=== Problems to work on ===
1. Copy everything in the seminar announcement from "For a list of" down to "were to exist.".
2. Based on the seminar announcement, explain in one to three sentences why even smaller bioelectronic devices are sought.

=== Extract to read ===
○ ○ ○ ○ ○ ○ ○

Integrated Circuits for Electronic Medicine

7th April 2021

Timing : 1 pm EDT

For zoom link to the talks, please email mjgc@mit.edu with your institute email and mention affiliation


For a list of all talks at the NanoBio seminar Series Spring'21, see here


Over the past decades, remarkable advances toward miniaturized biomedical devices have been made and have enabled the development of new approaches to the diagnosis and treatment of human diseases. For instance, smart pills are being used to image the gastrointestinal tract, distributed sensors are being developed to map the function of the brain, and neural prostheses are being designed to help the visual, hearing, and motor impaired. However, most of today’s implantable devices present critical limitations regarding size, power consumption, and functionality. Furthermore, several medical conditions could be dramatically improved if even smaller bioelectronic devices were to exist.

○ ○ ○ ○ ○ ○ ○

=== Recorded information ===

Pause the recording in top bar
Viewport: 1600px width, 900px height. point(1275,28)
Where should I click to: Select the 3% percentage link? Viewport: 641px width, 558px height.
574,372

○ ○ ○ ○ ○ ○ ○

=== Answers given ===
1.
For a list of all talks at the NanoBio seminar Series Spring'21, see here


Over the past decades, remarkable advances toward miniaturized biomedical devices have been made and have enabled the development of new approaches to the diagnosis and treatment of human diseases. For instance, smart pills are being used to image the gastrointestinal tract, distributed sensors are being developed to map the function of the brain, and neural prostheses are being designed to help the visual, hearing, and motor impaired. However, most of today’s implantable devices present critical limitations regarding size, power consumption, and functionality. Furthermore, several medical conditions could be dramatically improved if even smaller bioelectronic devices were to exist.

2. Most of today's implantable devices have critical limitations in size, power consumption, and functionality. Several medical conditions could also be dramatically improved if even smaller bioelectronic devices existed.